■ **Task**: Filter the listing so that only lines with the word "Select" remain.

───── Information given

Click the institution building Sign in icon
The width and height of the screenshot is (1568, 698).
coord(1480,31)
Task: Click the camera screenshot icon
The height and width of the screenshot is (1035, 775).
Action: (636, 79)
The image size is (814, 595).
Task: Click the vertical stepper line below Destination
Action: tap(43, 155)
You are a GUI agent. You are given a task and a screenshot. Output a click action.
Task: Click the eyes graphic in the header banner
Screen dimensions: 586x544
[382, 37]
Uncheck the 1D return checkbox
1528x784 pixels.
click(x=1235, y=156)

──────────
───── Information given

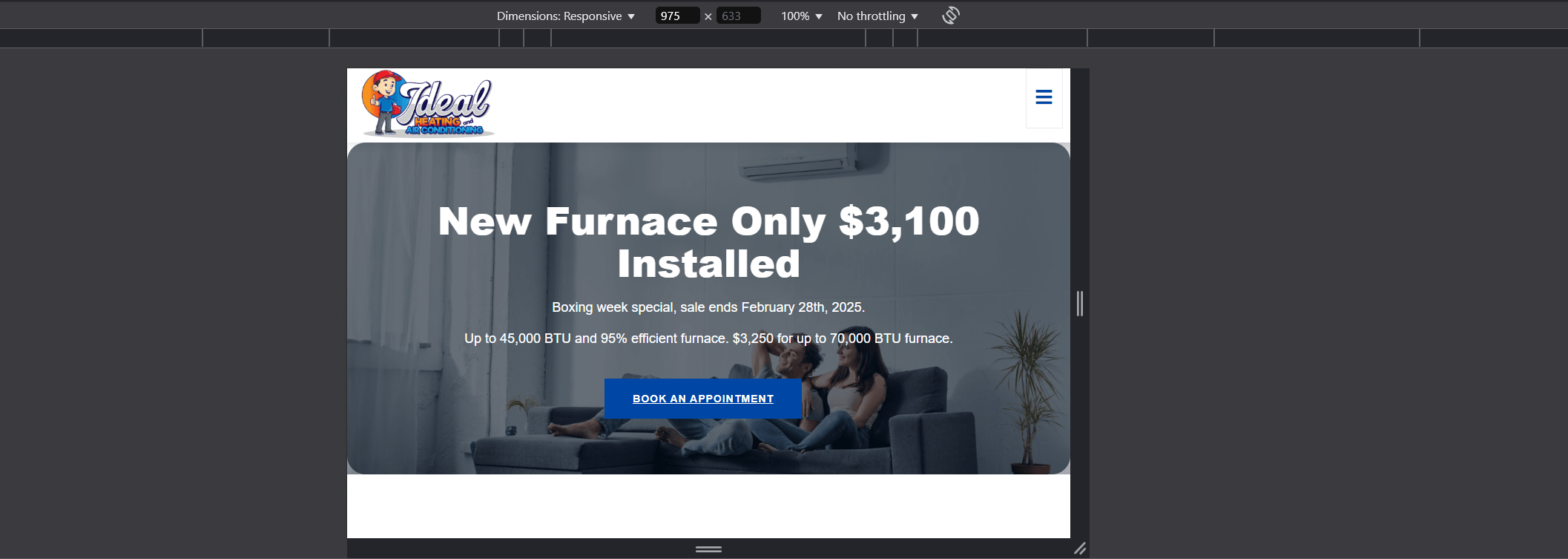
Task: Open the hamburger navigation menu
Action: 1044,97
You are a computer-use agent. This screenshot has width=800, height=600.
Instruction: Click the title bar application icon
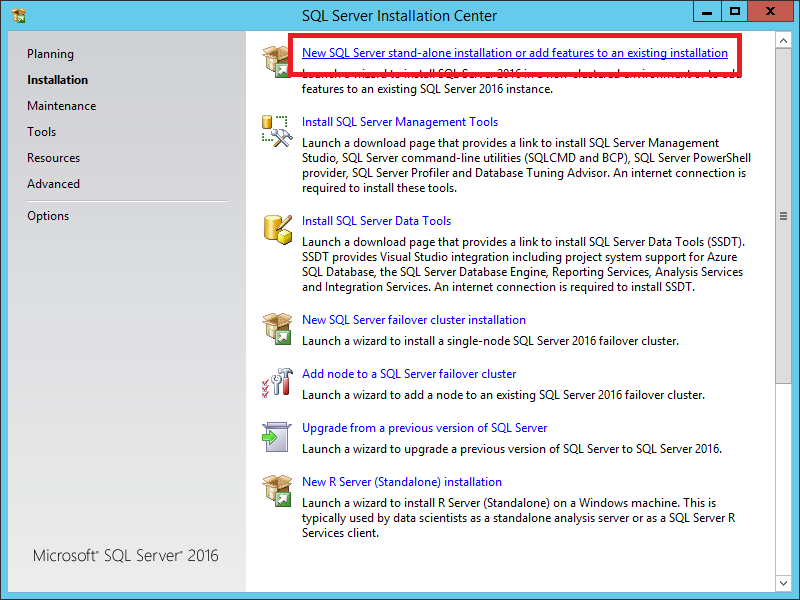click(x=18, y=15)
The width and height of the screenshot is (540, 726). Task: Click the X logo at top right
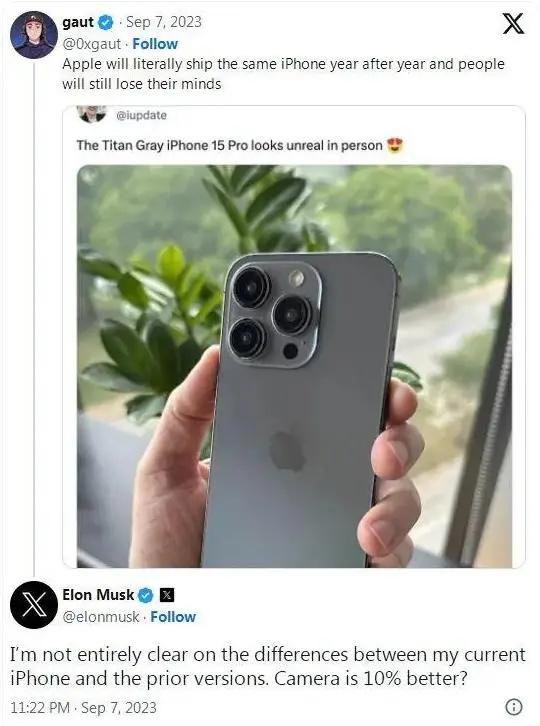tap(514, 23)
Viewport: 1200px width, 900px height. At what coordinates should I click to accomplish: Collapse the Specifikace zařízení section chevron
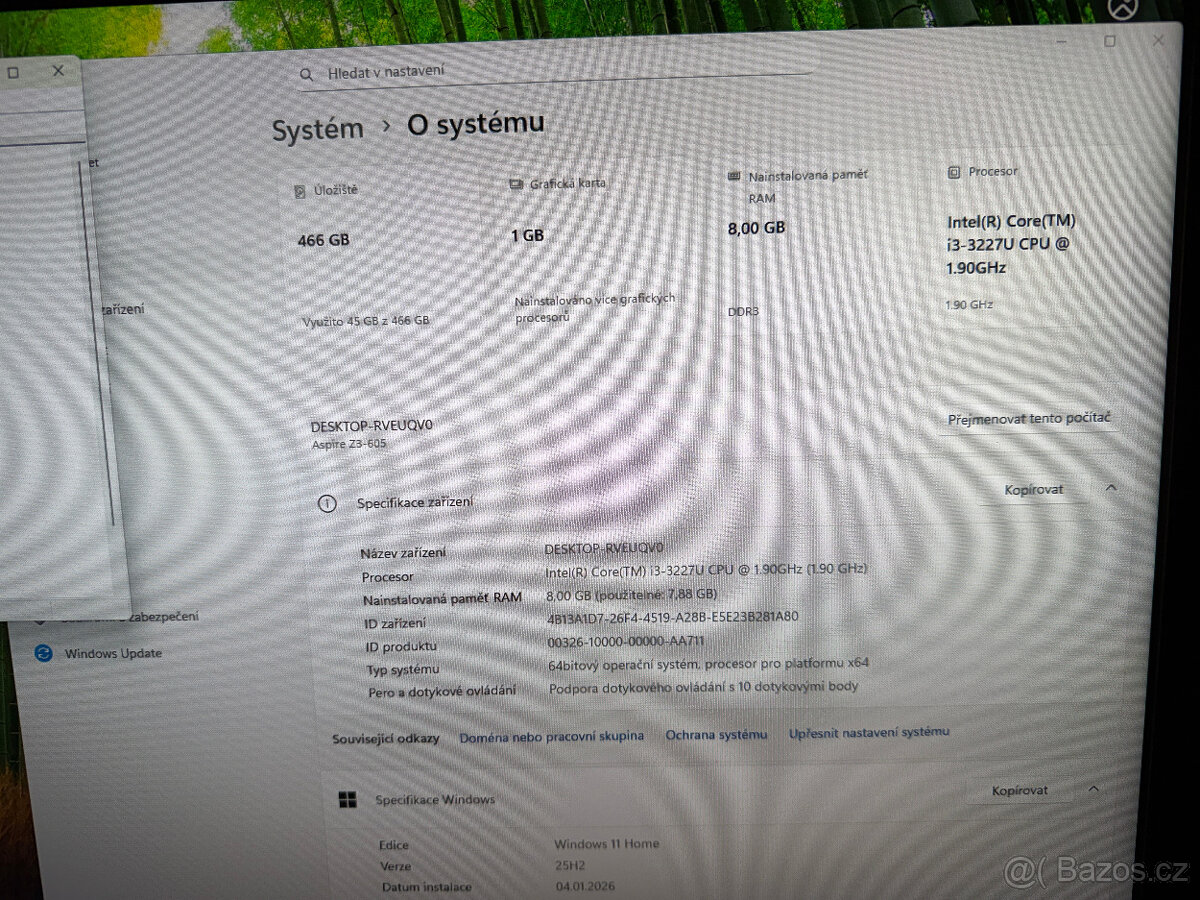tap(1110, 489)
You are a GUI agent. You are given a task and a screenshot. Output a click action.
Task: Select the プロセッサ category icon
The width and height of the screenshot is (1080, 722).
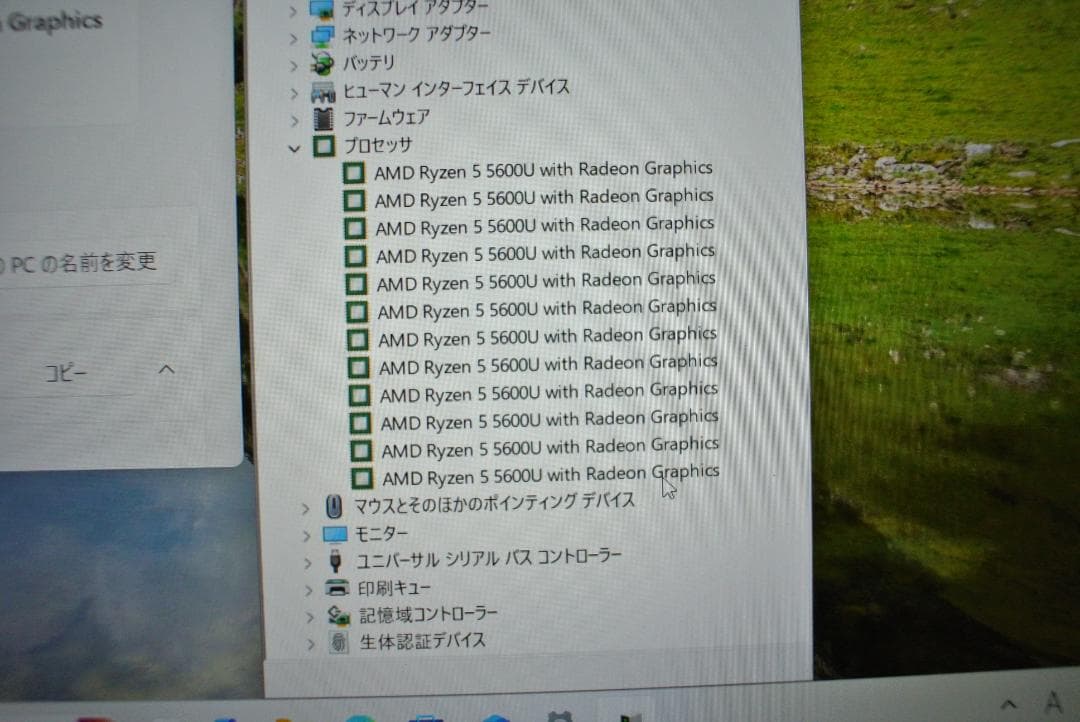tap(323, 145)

──────────
───── Information given

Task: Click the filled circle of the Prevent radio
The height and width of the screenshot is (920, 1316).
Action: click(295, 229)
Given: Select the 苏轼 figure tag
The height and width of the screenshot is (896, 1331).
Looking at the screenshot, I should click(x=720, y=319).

──────────

■ **Written response**:
Task: Select the プロセッサ category icon
Given: Select the 苏轼 figure tag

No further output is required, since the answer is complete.